One of the biggest challenges in public procurement is getting the best value for the dollar. In many cases, large companies get most contracts, leaving small and medium-sized businesses without a fair chance to compete. In February 2011, the UK Prime Minister and Minster for the Cabinet launched a ‘mystery shopper’ initiative to give small and medium enterprises more opportunities to secure government contracts.
About the Mystery Shopper Program
“SMEs represent 99 per cent of all businesses yet a survey of our members suggests that around 70 percent of them rarely or never bid for government procurement opportunities,” said Mike Cherry, National Policy Chairman at the Federation of Small Businesses. The program’s goal is to make the process less intimidating for small businesses by allowing them to anonymously voice their opinions about current policies.

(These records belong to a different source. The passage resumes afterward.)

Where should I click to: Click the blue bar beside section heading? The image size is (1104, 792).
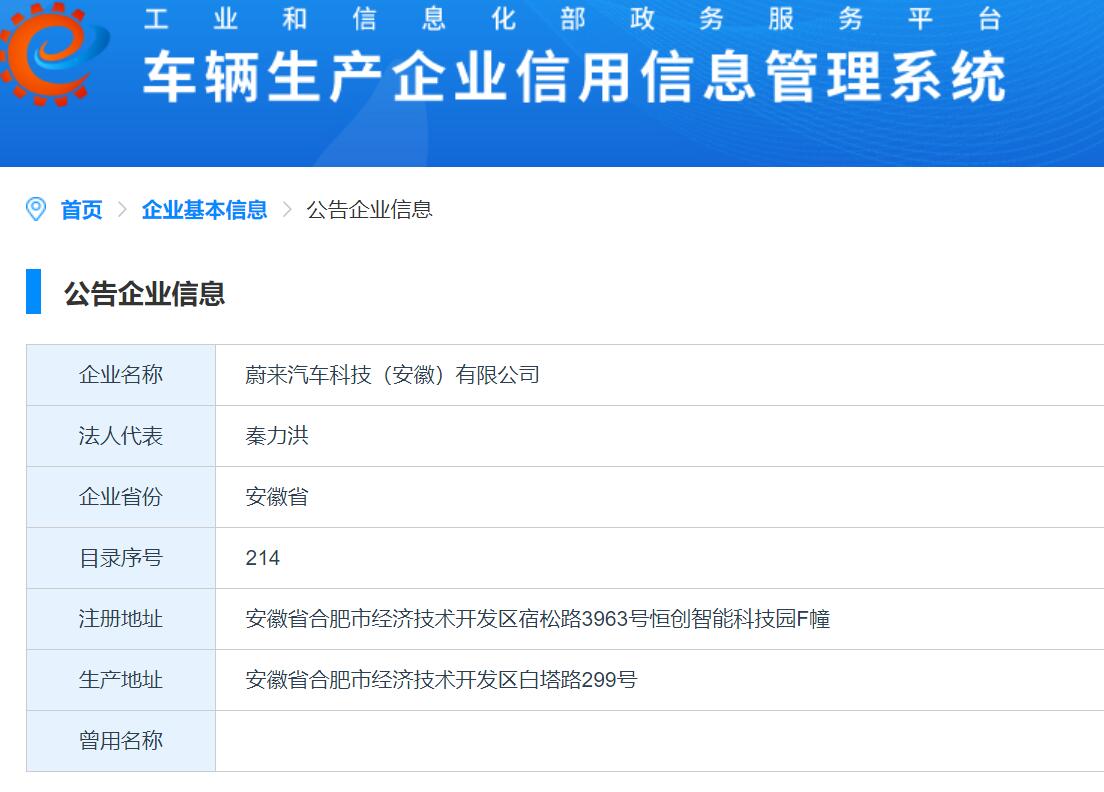(34, 292)
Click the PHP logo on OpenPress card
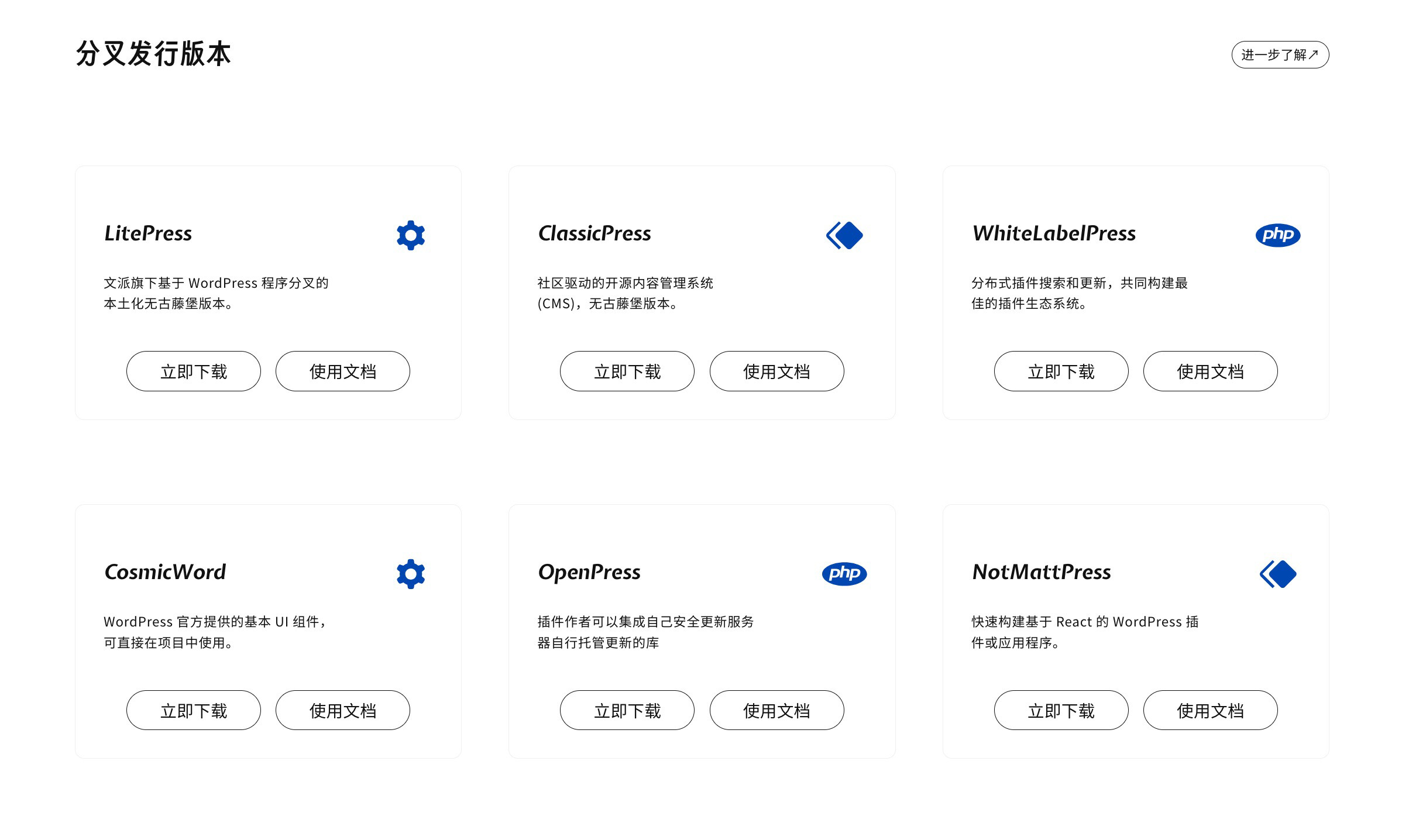This screenshot has width=1402, height=840. pos(844,573)
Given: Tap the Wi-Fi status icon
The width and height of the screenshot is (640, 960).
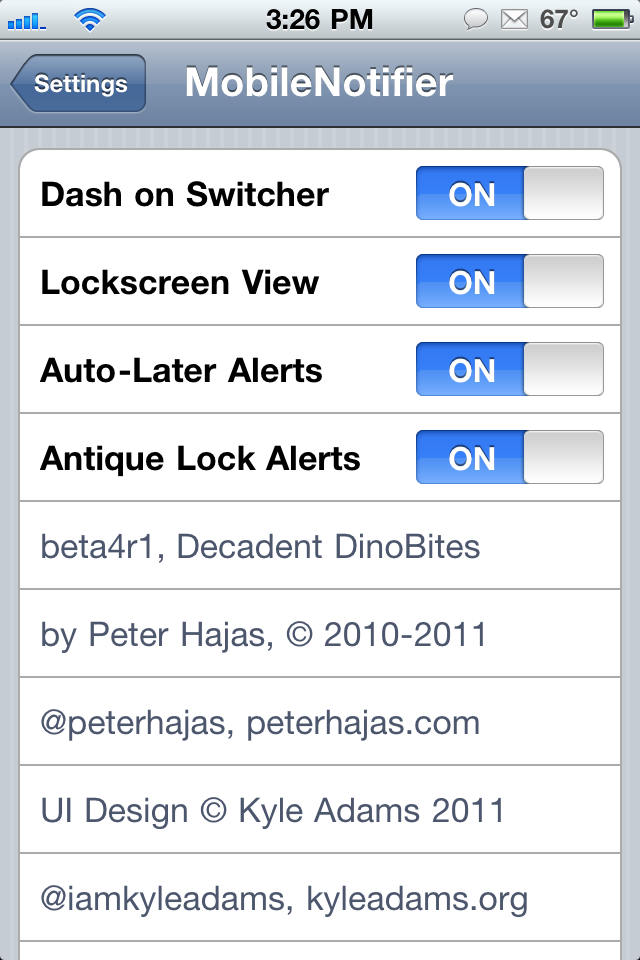Looking at the screenshot, I should [91, 19].
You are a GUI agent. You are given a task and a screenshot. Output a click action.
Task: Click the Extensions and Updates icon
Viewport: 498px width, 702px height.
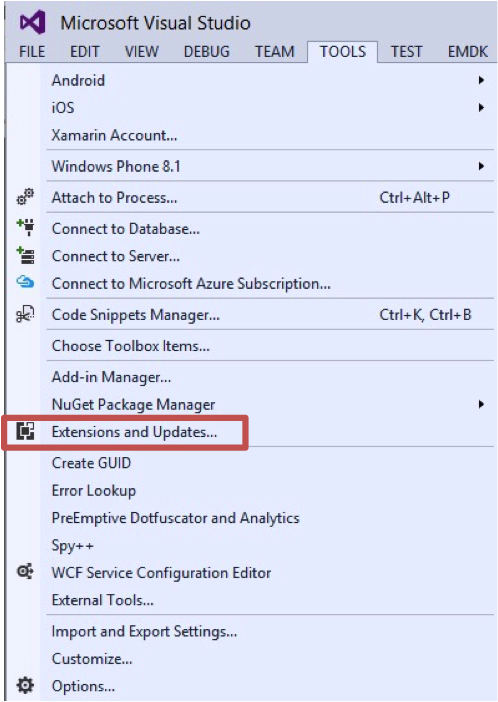26,431
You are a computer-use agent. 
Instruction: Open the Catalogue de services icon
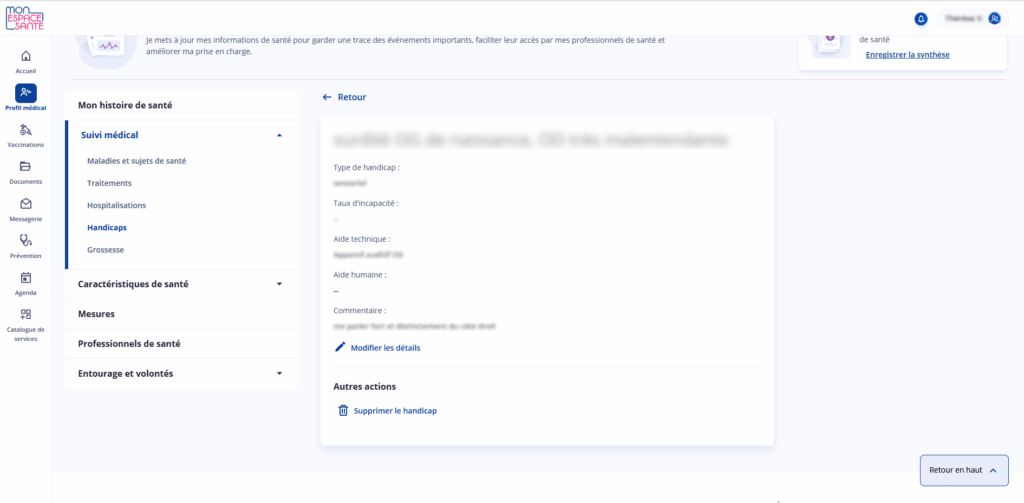26,315
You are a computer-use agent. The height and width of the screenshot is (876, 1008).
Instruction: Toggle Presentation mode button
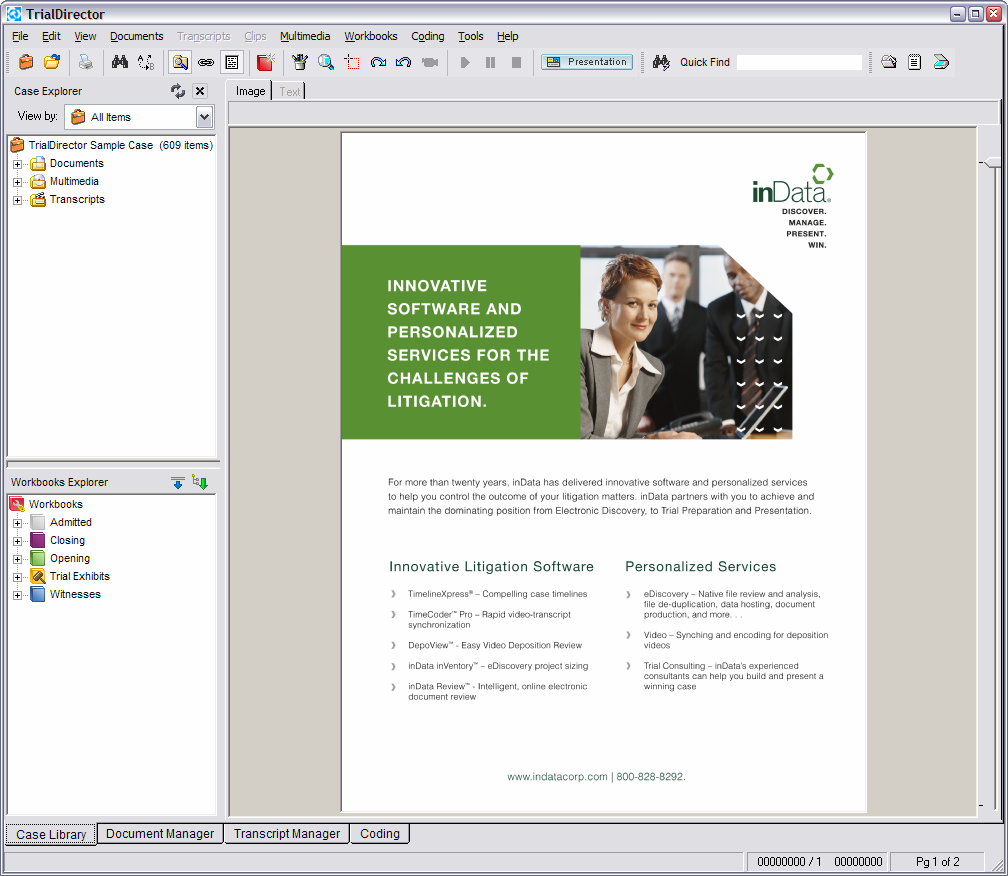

According to Cabinet Office Parliamentary Secretary Chloe Smith, “Mystery Shopper is one piece of our wider reform programme. It allows us to make sure that our work to reform central government procurement is as effective as we want it to be.” Small businesses are vital to the local economy and often give taxpayers a better value.
18-Month Progress Report
During the first 18 months of Mystery Shopper, businesses filed more than 300 complaints and the Cabinet investigated each one. “It’s great news that in four out of five cases investigated, the scheme has improved things,” says Smith. 38% of those instances pertained to pre-qualification questionnaires (PQQs) used by contacting authorities. Small businesses find the processes too long and complex, and often can’t meet the financial requirements outlined by the agreement. Other common areas of concern include the procurement strategy and communication before engagement, framework agreements, subcontractors, and payment.
With a 78% success rate and active involvement from the SME community, the UK’s Mystery Shopper initiative can bring needed change to the country’s public procurement processes.